Larger pieces of land that form corridors between protected areas are the focus of intense research, mapping and planning. The Pinhook Swamp, for example, connects the wetlands of the Okefenokee National Wildlife Refuge in southern Georgia with the pine flatwoods and cypress swamps of the Osceola National Forest in northern Florida.
“Pinhook is a vital travel route for Osceola’s population of Florida black bear, a subspecies that is considered threatened in the Sunshine State,” writes Jessica Sachs in National Wildlife. “It’s the largest protected wildlife corridor east of the Mississippi River.”
Pinhook is also critical for the threatened flatwoods salamander and countless insects, worms and mollusks. “Drain even 100 yards of swamp and you’ve thrown up a roadblock between populations of amphibians and invertebrates on either side,” says U.S. Forest Service Biologist David Dorman.
In Wyoming, efforts are underway to fully protect the Path of the Pronghorn, a migration route from Grand Teton National Park to the upper Green River Basin in western Wyoming. This 350-mile round-trip is the longest migration of any land species living between central Canada and Tierra del Fuego. The route has been used by pronghorn, a species of antelope, for 6,000 years. It passes from the protected park through mainly BLM and Forest Service land (about 92% of the route) and crosses some private land (about 8%). “The BLM lands are open lands subject to a multitude of uses, and the Forest Service lands are not specifically protected,” points out Joel Berger, from the Wildlife Conservation Society. “Any industrialization of these lands must be approved in advance from the Forest Service.”
Two current corridors for jaguars are operating between Mexico and Arizona and New Mexico, in desert country that is largely uninhabited and with only a few roads. A jaguar was first spotted in Arizona in 1996, when scientists realized that the beautiful animals were crossing the U.S.–Mexico border.
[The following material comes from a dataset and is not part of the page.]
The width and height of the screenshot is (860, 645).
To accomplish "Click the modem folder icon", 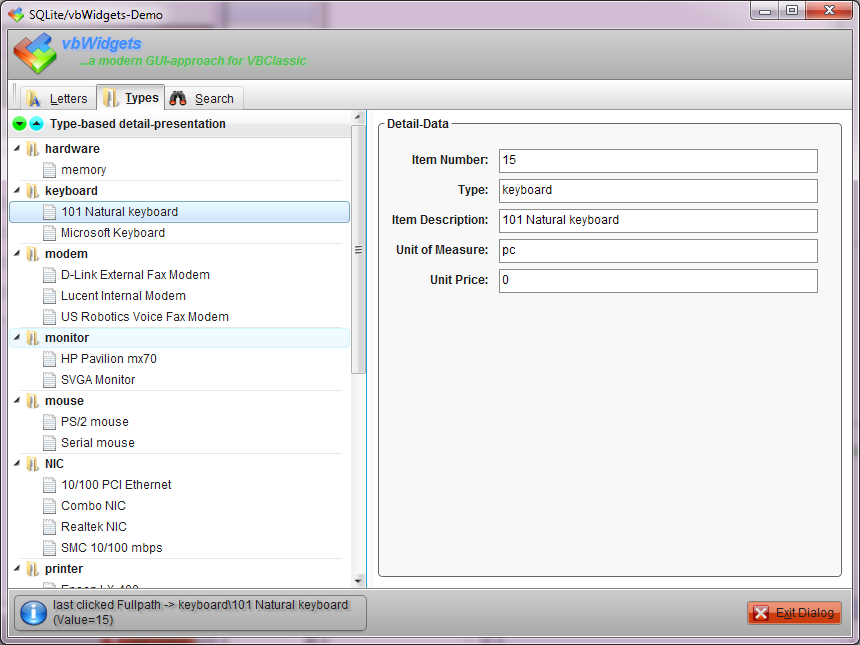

The Wildlands Project has mapped the corridors and is helping to raise the funds to buy some of the ranches in the northernmost jaguar breeding grounds in Sonora. The key to protection is also the presence of people in the region working to protect the jaguars. Staff members of Mexican NGOs, like Naturalia are providing incentives to local people for maintaining wildlife habitat for jaguars. Such incentives are already working. Cowboys and ranchers in the core breeding area are being paid to photograph the large cats with camera “traps.” This corridor is threatened, however, by the U.S. Department of Homeland Security’s planned construction of a fence along the border. More than 40 organizations have signed a letter to Congress and Homeland Security requesting a halt to construction of the fence, insisting that security operations comply with national environmental laws.
Corridors are planned or in existence throughout the world. The Netherlands contains over 600 wildlife underpasses and ecoducts that have been used to protect wild boar, red deer, roe deer and the endangered European badger. In India, a 37-mile-long, six-mile-wide corridor connects important tiger habitats in the Eastern Himalaya and the Western Ghats mountain ranges.
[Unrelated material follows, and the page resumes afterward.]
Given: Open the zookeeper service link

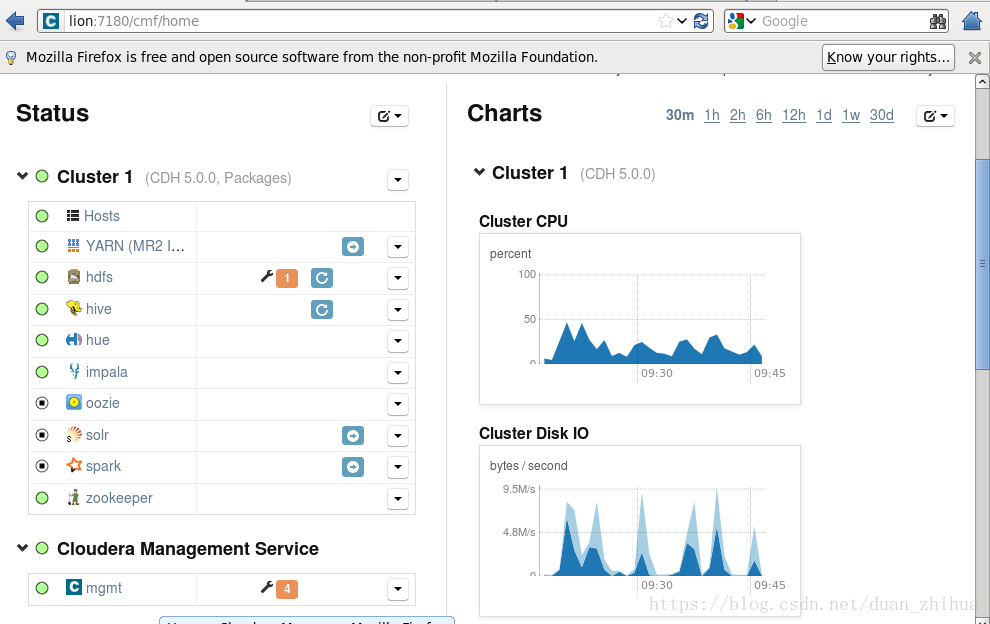Looking at the screenshot, I should [x=119, y=498].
Dedicated groups in North America and throughout the world have been working for years on protecting wildlife corridors with painstaking research, mapping and on-the-ground negotiations with private landowners and state and federal agencies. In North America, the Wildlands Project, Yellowstone to Yukon and the Wildlife Conservation Society are among many organizations working hard to develop corridors and to publicize the need for them. Please consider giving them your support.